### US Foods Assessment
#### Julian Carrasquillo
#### 2023-04-24

Resources

* [Data Understanding and Reading in](https://scikit-learn.org/0.19/datasets/twenty_newsgroups.html)
* [SO: Building combinations of dictionary of lists](https://stackoverflow.com/questions/38721847/how-to-generate-all-combination-from-values-in-dict-of-lists-in-python)

In [213]:
from sklearn.datasets import fetch_20newsgroups
from sklearn.feature_extraction.text import TfidfVectorizer
from sklearn.naive_bayes import MultinomialNB
from sklearn.ensemble import RandomForestClassifier
from sklearn import metrics

import pandas as pd
import numpy as np

### Base Tutorial

The tutorial gave a great look into the best ways to read in the data. Removing heads, footers, and quotes helps to make more generalizable models since a lot can be gleaned from these fields. For example, having a university email in a signature tends to lean towards science-based articles.

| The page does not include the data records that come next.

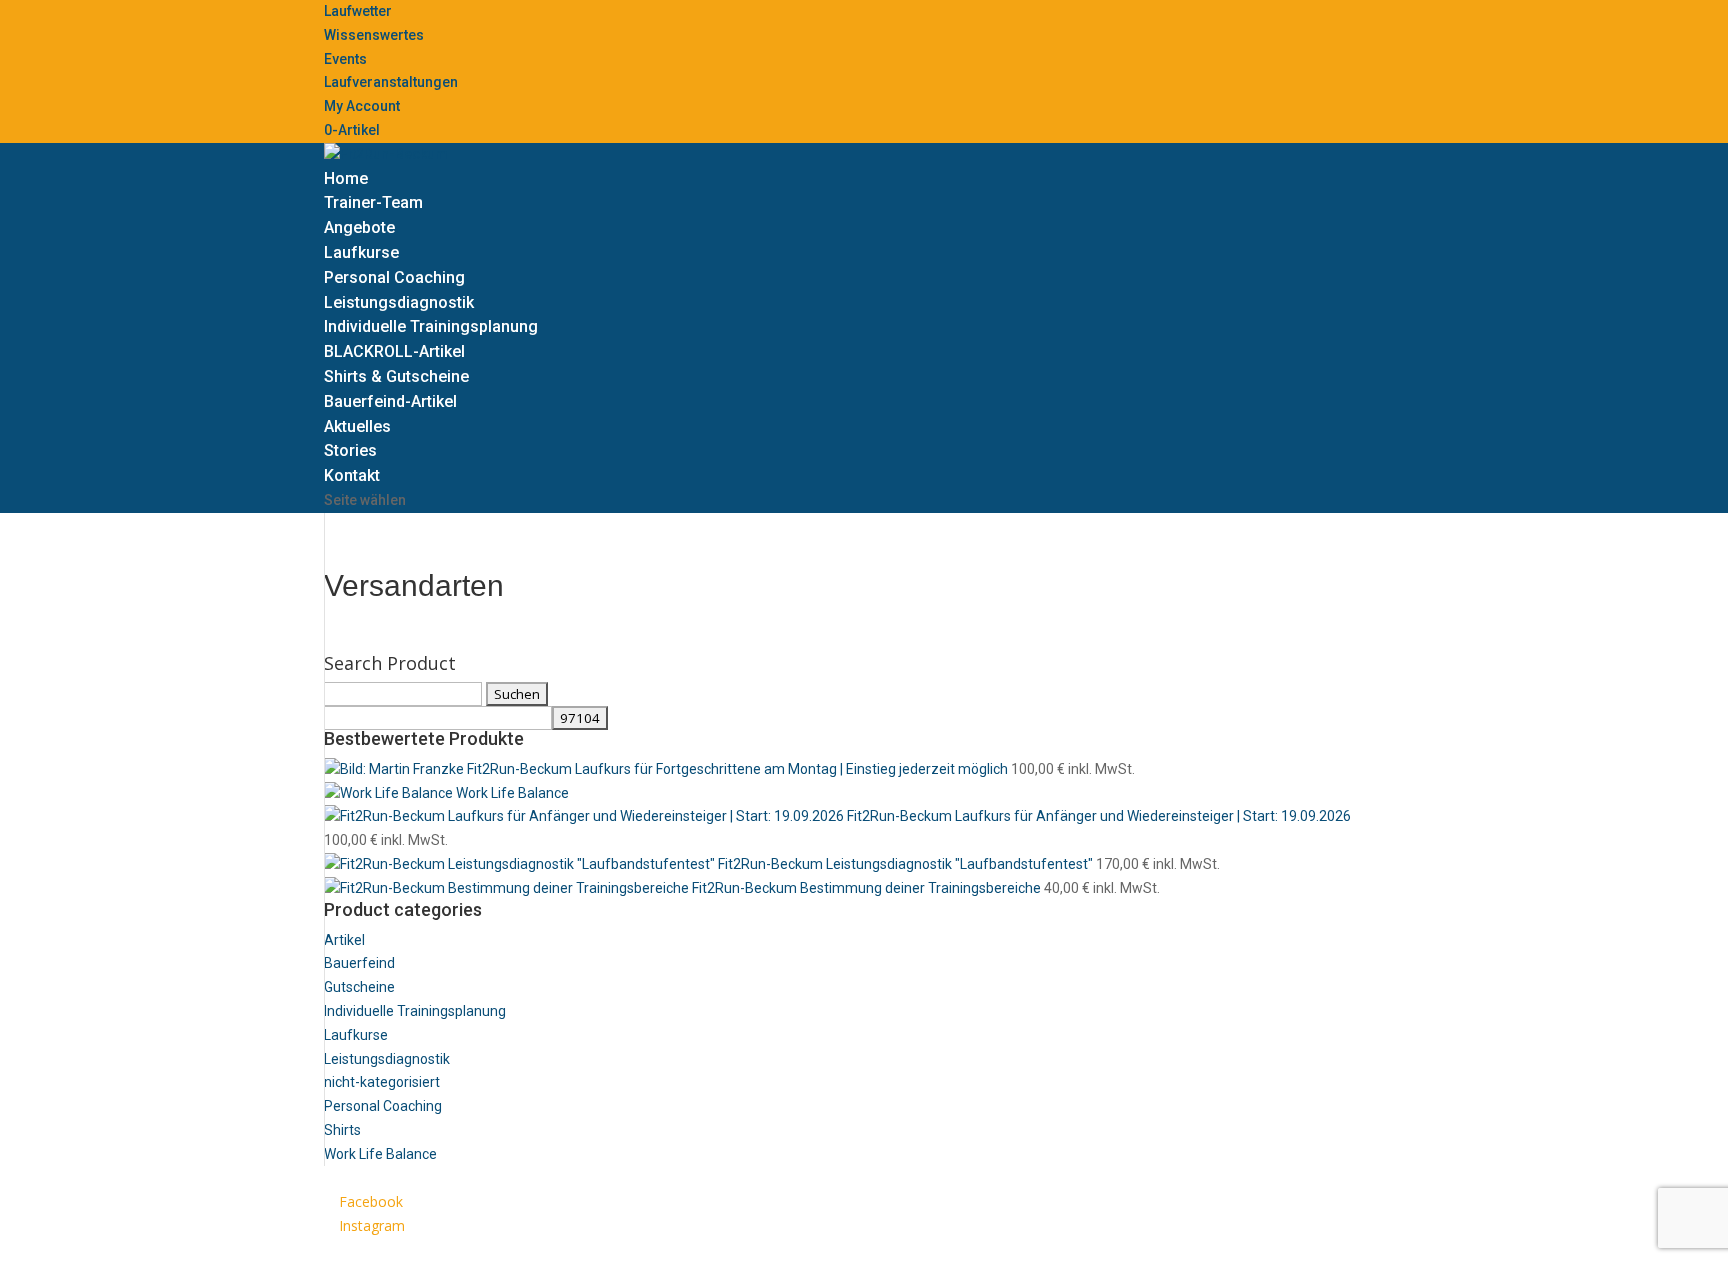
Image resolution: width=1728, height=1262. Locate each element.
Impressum (538, 1249)
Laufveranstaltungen (391, 82)
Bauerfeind (359, 963)
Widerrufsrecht (827, 1249)
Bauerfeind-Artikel (390, 401)
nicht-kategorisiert (382, 1082)
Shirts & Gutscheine (396, 376)
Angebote (359, 227)
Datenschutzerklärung (395, 1249)
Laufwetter (358, 11)
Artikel (344, 940)
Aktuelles (357, 426)
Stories (350, 450)
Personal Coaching (394, 277)
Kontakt (352, 475)
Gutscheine (359, 987)
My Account (362, 106)
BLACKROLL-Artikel (394, 351)
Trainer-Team (373, 202)
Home (346, 178)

The overall dataset is quite large, so I picked a random group of categories to develop.

In [41]:
categories = ['talk.politics.guns',
                        'comp.windows.x', 
                         'rec.sport.baseball', 
                         'sci.space']

newsgroups_train = fetch_20newsgroups(subset='train',
                                                                         remove=('headers', 'footers', 'quotes'),
                                                                         categories = categories)

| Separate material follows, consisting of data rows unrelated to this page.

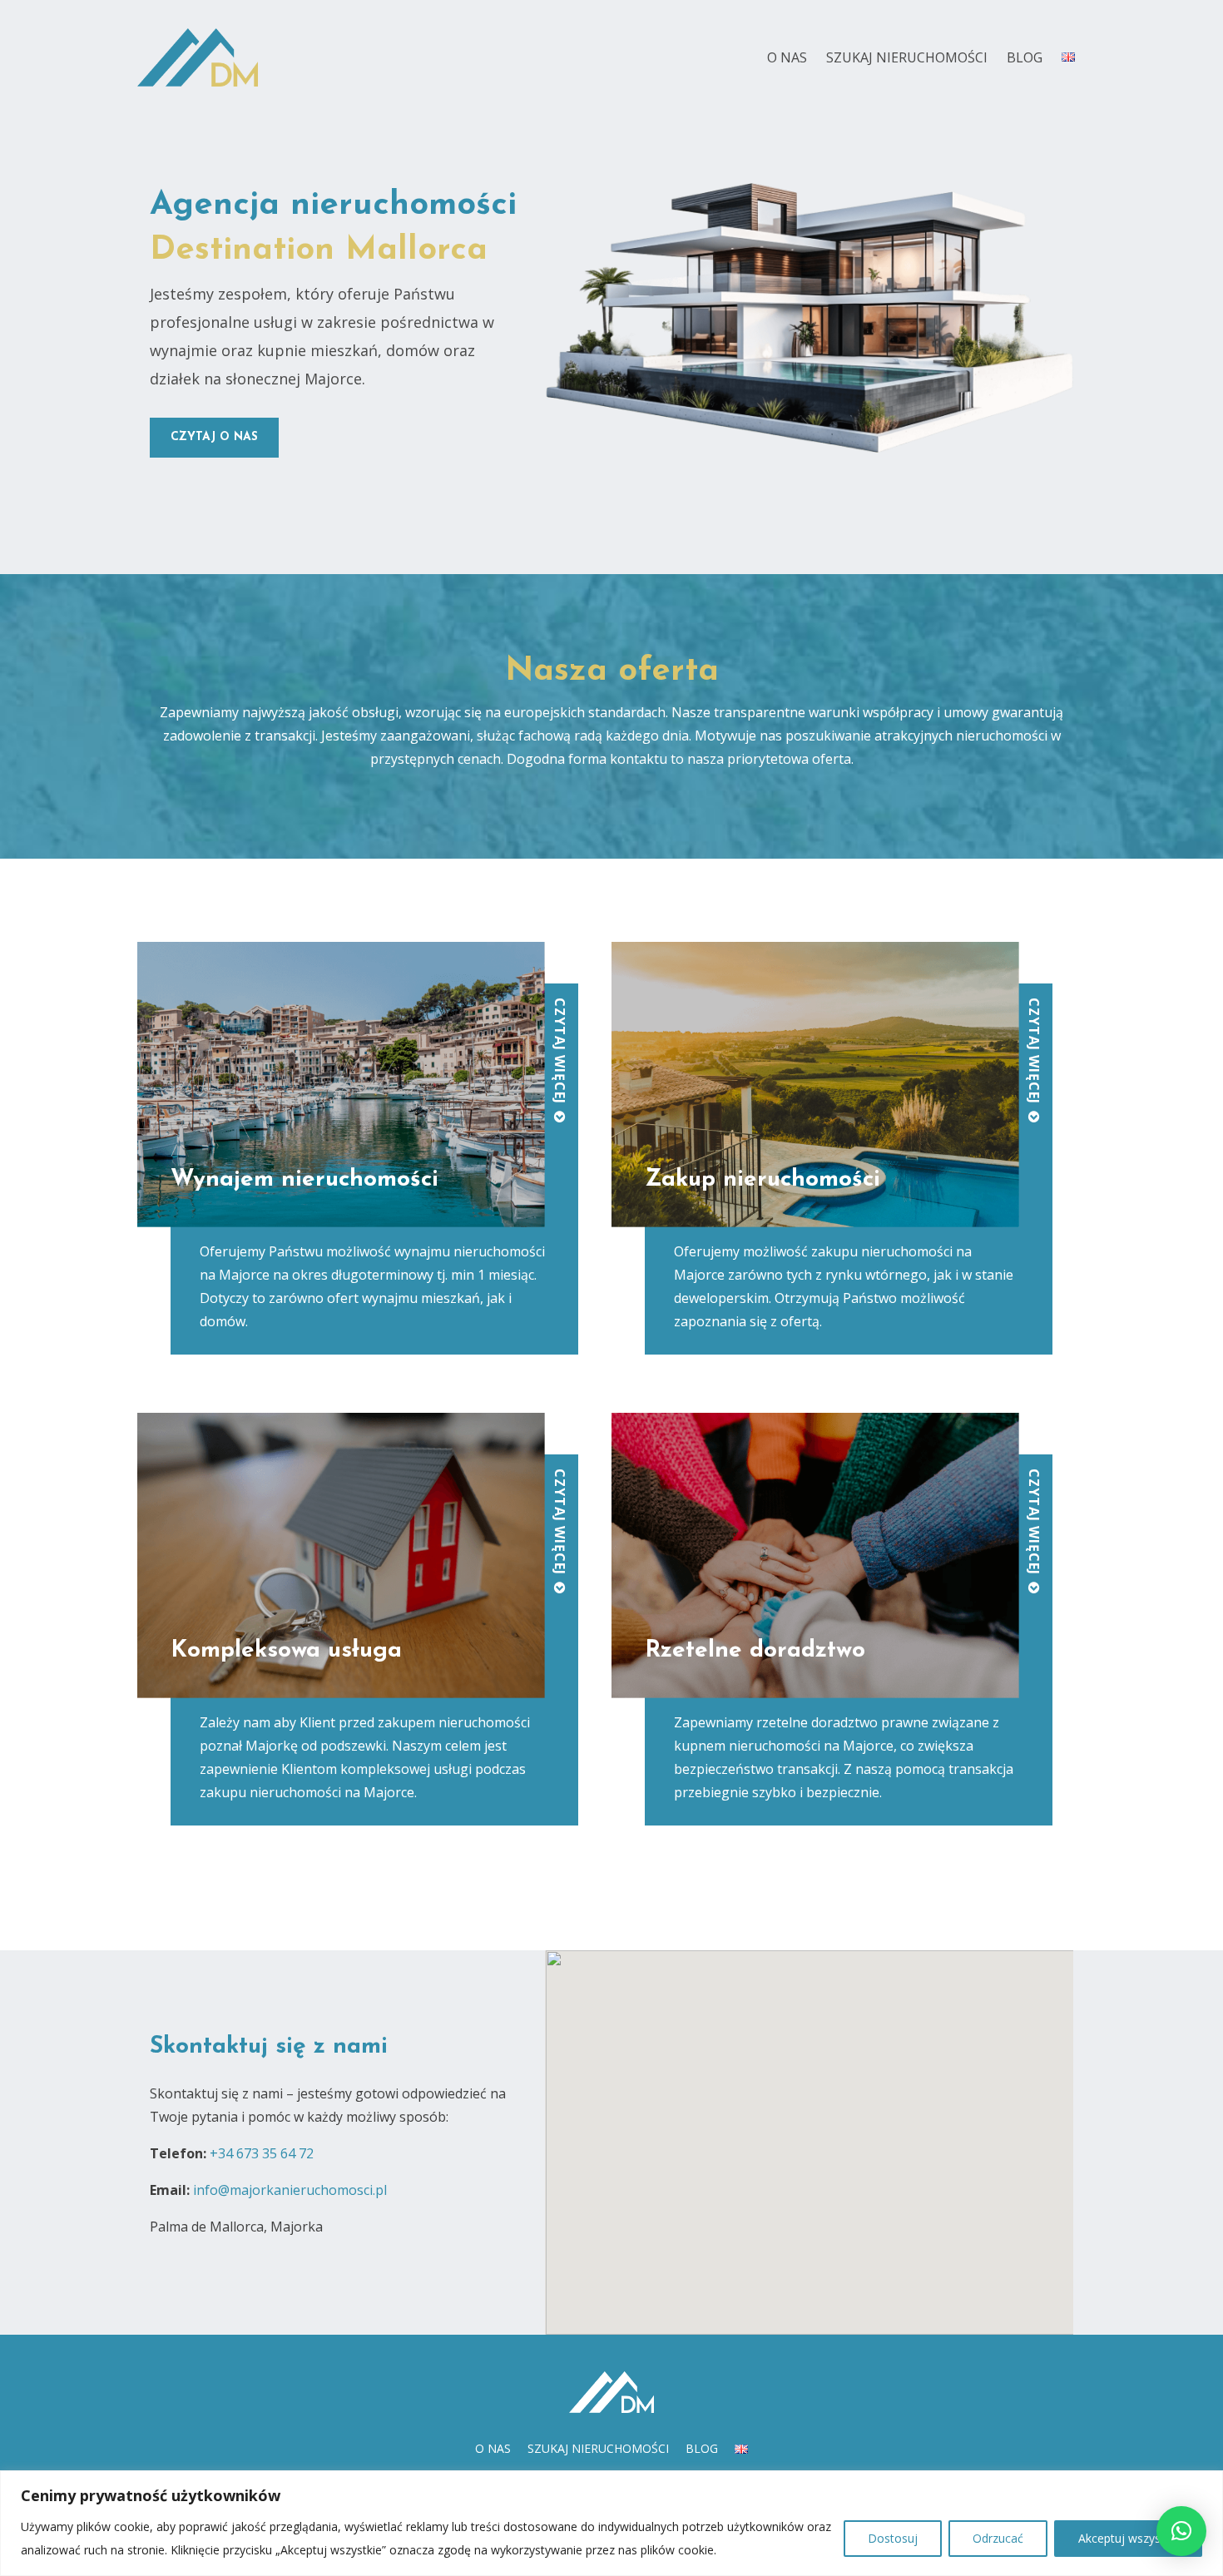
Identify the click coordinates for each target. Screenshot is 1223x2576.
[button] (1181, 2531)
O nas (787, 57)
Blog (1024, 57)
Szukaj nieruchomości (907, 57)
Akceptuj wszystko (1128, 2538)
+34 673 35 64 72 (262, 2153)
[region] (611, 2523)
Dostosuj (893, 2538)
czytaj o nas (214, 437)
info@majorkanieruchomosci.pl (290, 2190)
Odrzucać (998, 2538)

len(newsgroups_train['data'])

2329

From the tutorial, we can use sklearn's built in `TfidfVectorizer`, which builds a sparse matrix based on a balance between a token's term frequency and its inverse document frequency. This weights each token by a measure of relevance to a specific document and relevance to the entire corpus. We can verify the matrix size by checking the output `vectors` shape. The number of rows aligns with the number of articles downloaded.

In [42]:
vectorizer = TfidfVectorizer()
vectors = vectorizer.fit_transform(newsgroups_train.data)
vectors.shape

(2329, 31568)

The tutorial uses a multinomial naive bayes classifier. This trains by counting the number of times each word appears in each category. When we're inferring, a document's words are scored with the most represent category being the prediction. This approach is considered naive because there is assumed independence between words. Despite that, the model still does fairly well with this subset, bringing an F1 score of ~.91.

In [43]:
clf = MultinomialNB(alpha = .01)
clf.fit(vectors,  newsgroups_train.target)

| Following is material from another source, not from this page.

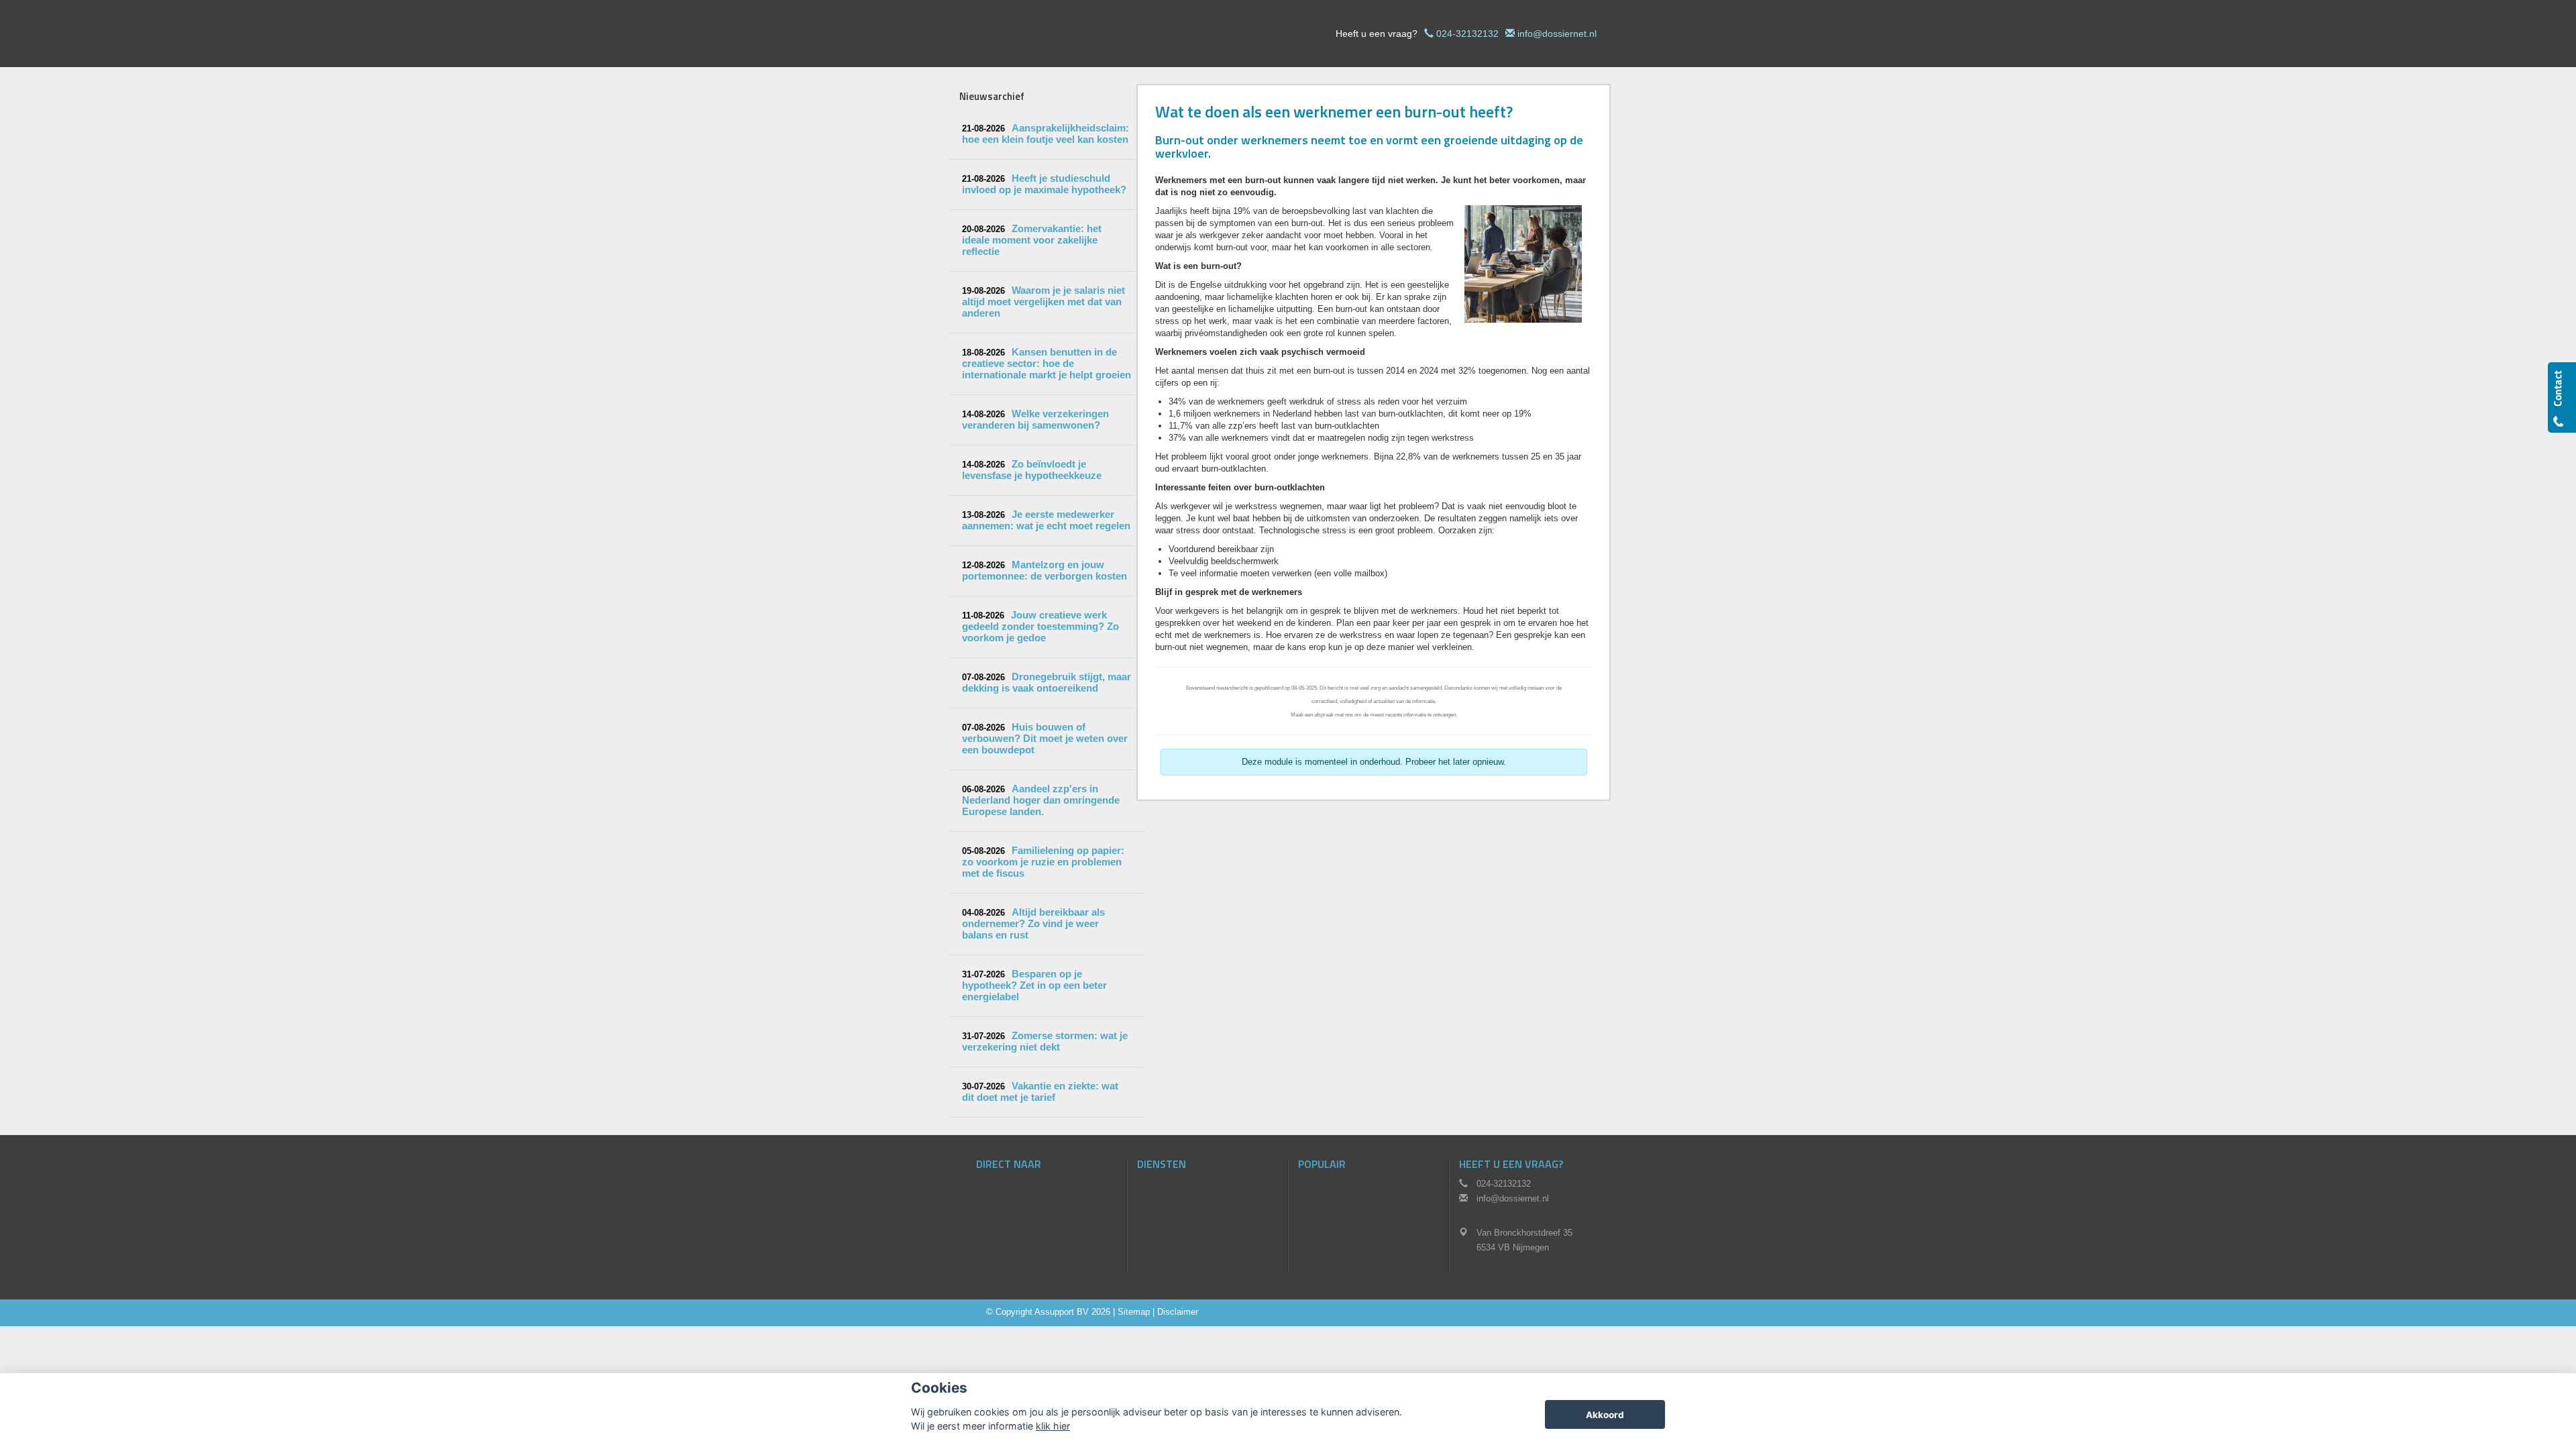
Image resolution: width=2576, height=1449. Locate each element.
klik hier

newsgroups_test = fetch_20newsgroups(subset='test',
                                                                      remove=('headers', 'footers', 'quotes'),
                                                                      categories=categories)

vectors_test = vectorizer.transform(newsgroups_test.data)
pred = clf.predict(vectors_test)
print(metrics.accuracy_score(pred, newsgroups_test.target))

0.9083870967741936


### Increasing n-grams

Just sticking with this classifier, we can see if opening up the word count of each token has any positive effects. Out of the box, `TfidfVectorizer` takes single words as tokens (unigrams). We can expand this to include any 2 word combinations (bigrams) to get some more context. Some examples for why this can be helpful:

* we can better capture a baseball players full name - `Jorge` & `Posada` mean more together and more heavily imply an article about baseball.
* we can differentiate between `climate change` and the current `political climate`


In [44]:
vectorizer = TfidfVectorizer(ngram_range = (1, 2))
vectors = vectorizer.fit_transform(newsgroups_train.data)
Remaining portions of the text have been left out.